The introduction of smartphones and tablets has heavily affected the market share of personal computers, or PCs. Globally, the PC market shrank by 13.9% in the first quarter of 2013, compared to last year's first quarter. The 2012 shipments were ruled by smartphones and tablets covering 70.8%, compared to 29.2% of desktop and portable PCs. I have analyzed two PC manufacturing companies that are diverting their focus from the PC segment. Let's find out what strategies these companies have developed to sustain in the market.
Protecting PC margins
The IDC report described personal desktop sales for Hewlett-Packard (NYSE:HPQ) as negative, with a decline of 24% year over year. Overall, the personal desktop market was down by 14% year over year at the end of 2012. This led HP to a loose a revenue opportunity worth $1 billion. Earlier, during every Windows operating system, or OS, update, demand for personal computers was witnessed. But with the Windows 8 OS, sales have declined at a high rate. It has sold only 40 million licenses in the past five months, compared to 60 million sold in the first two months of the launch on Oct. 30, 2012. Analysts expect a further 5% - 8% decline in PC sales in the second half of 2013. Comparatively, Dell (NASDAQ:DELL) saw a fall of 11% year over year in first quarter of 2013. Dell has always priced its products aggressively, keeping in mind the nature of competition, as well as the trend in the market. The prior weaker shipments will pressurize the company to price more aggressively. This will further weaken its gross margin. Therefore, a further fall of 6.4% in revenue is expected in the second half of the fiscal year. I will not advise investors to make any position in Dell for now.
On the other hand, HP is gaining on its financial service business. HP's Financial Services is dependent on its interest-earning assets. It consists of equipment on operating lease, capitalized profit on inter-company leases, and financial receivables. Its assets increased from $9 billion in 2007 to $12.6 billion in 2012. This increase in growth is due to financing origination, where a huge amount of financing for equipment- or software-related services is provided to customers. The above figures reflect higher sales that are expected to grow to $14 billion by 2014.

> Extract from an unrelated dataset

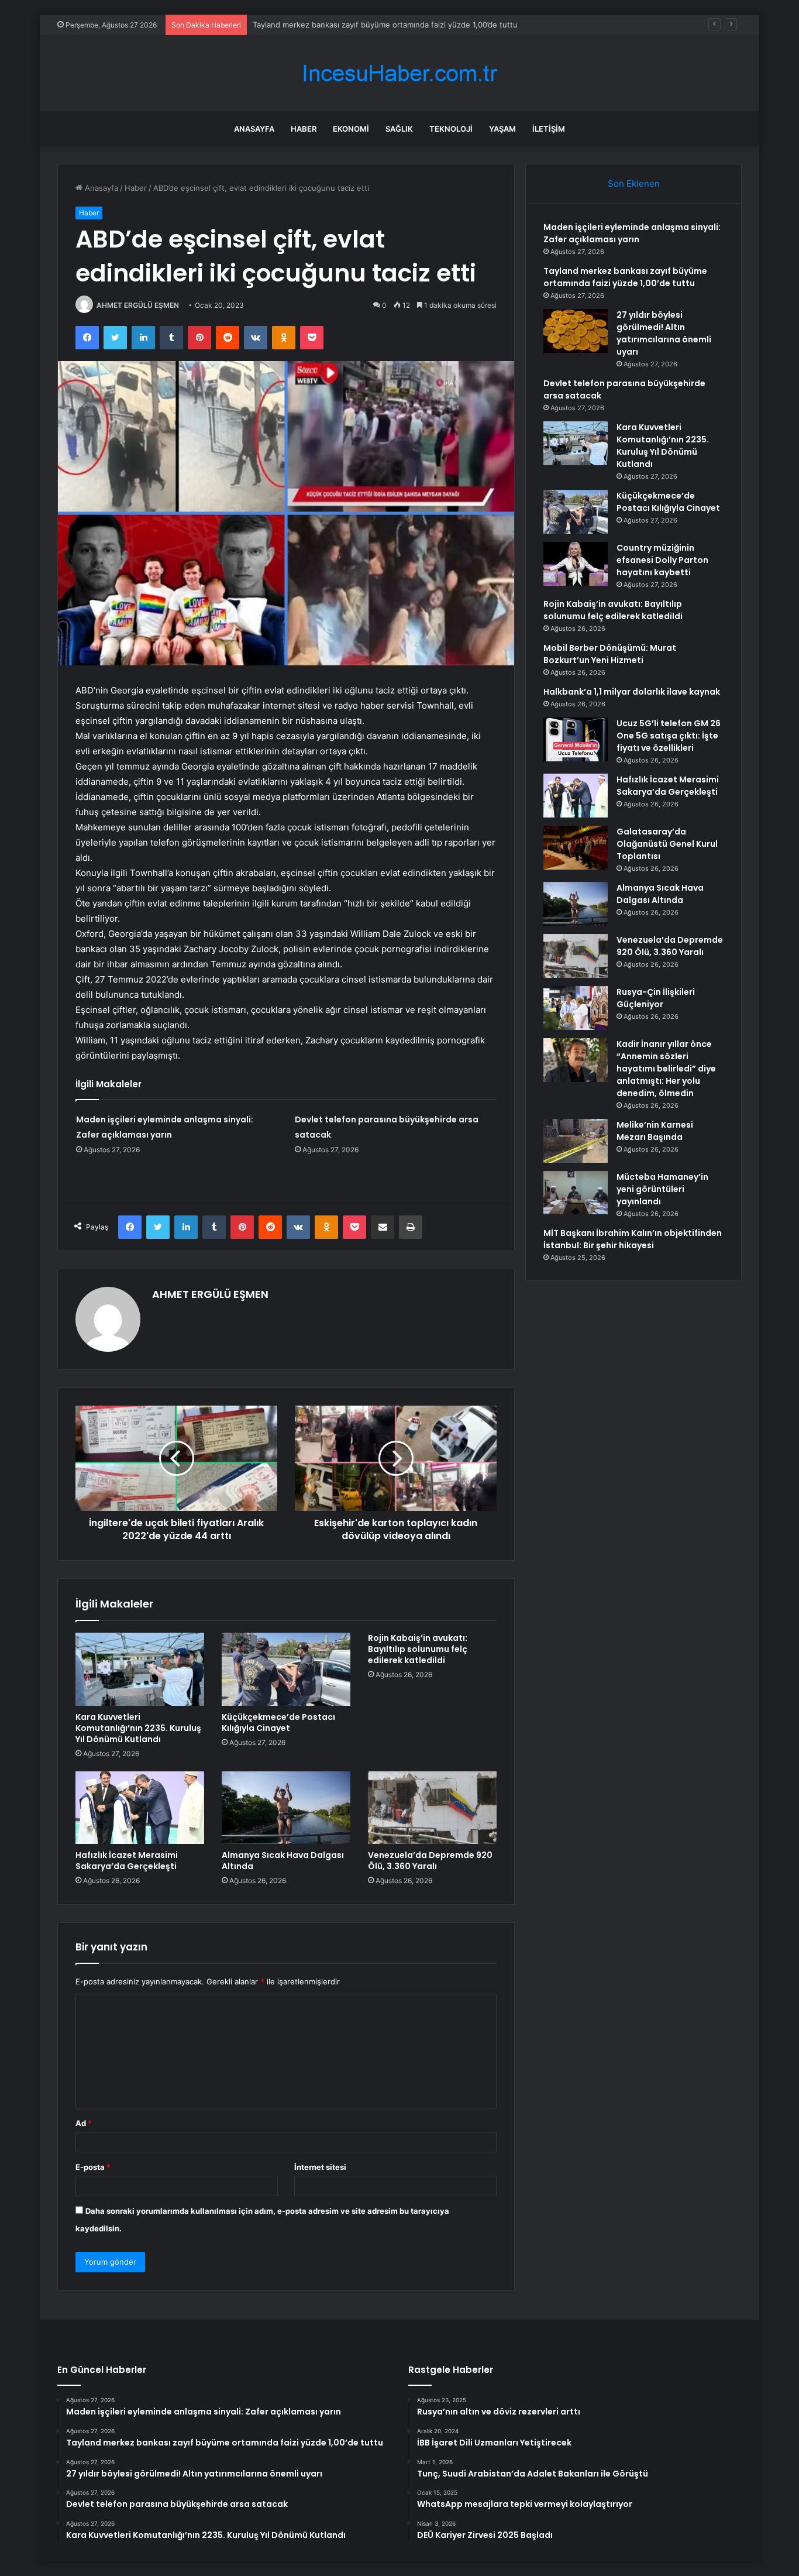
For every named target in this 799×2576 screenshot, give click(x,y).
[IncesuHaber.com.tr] (399, 73)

HP announced last year in May that it has planned a restructuring model to properly streamline its business processes. The company plans to cut its headcount by 29,000 by the end of this year. It has already reduced 18,800 jobs. HP plans savings of $3 billion to $3.5 billion from this restructuring plan every year.
Divestment and immigration bill on cards
International Business Machines (NYSE:IBM) is in talks with Lenovo (OTCPK:LNVGF) to sell its x86 server business. This deal is said to be priced between $5 billion and $6 billion. If the deal takes place, IBM will benefit from accounting gains in the second half of fiscal year 2013. By divesting less profitable business and focusing on higher-margin services, the company will offset a restructuring charge of $1 billion in the second quarter of 2013. Investors can expect a rise in IBM's gross margin upon completion of the deal.
IBM had cash flow of about $6.2 billion remaining in the first quarter of 2013. It plans to repurchase shares and an increment in dividend upon completion of the deal. The company has planned to increase its dividend to $0.95 from $0.10 for the second quarter of 2013, as expected by analysts. It has also planned a share repurchase authorization of $5 billion. Return of cash flow in the form of dividends and share repurchase, stable revenue, and competitive strategies make IBM a defensive stock with a positive track record.
As per proposed legislation in the U.S., double fees will be charged from IT companies which have more than 50 employees, more than 30% H-1B visa employees, or less than 50% H-1B visa employees. After this proposed legislation, the U.S. IT service companies will be able to recruit more foreign employees to their workforce compared to other international companies. The U.S. government has already issued around 130,000 visas, of which 80% to 85% were issued to Indian outsourcing companies in 2011. Henceforth, the proposed legislation will increase the filing fees for companies that have more than 50 employees or more than 50% H-1B visas. The said fees will increase from $5,000 to $10,000. These hiked fees will majorly impact Indian IT companies like Wipro (NYSE:WIT), Infosys (NYSE:INFY), Cognizant (NASDAQ:CTSH), and Tata (NYSE:TCL). All of the companies have more than 50% H-1B visa employees. Here, the U.S. companies like IBM will benefit from the incremental cost imposed on Indian IT companies. IBM's global services division contributes 60% of the company's revenue. If the bill is passed, investors can expect a modest tailwind in IBM's gross margin on a long-term basis.
HP has been facing tough business in the personal computer segment. Its restructuring plan and financial services segment will provide an aid to its falling revenue. I recommend a buy for long-term gains.
With activities like divesting its x86 server business, share repurchase, and timely dividends, IBM proves to be an investor-friendly company. I recommend buy as well.
Disclosure: I have no positions in any stocks mentioned, and no plans to initiate any positions within the next 72 hours. I wrote this article myself, and it expresses my own opinions. I am not receiving compensation for it (other than from Seeking Alpha). I have no business relationship with any company whose stock is mentioned in this article.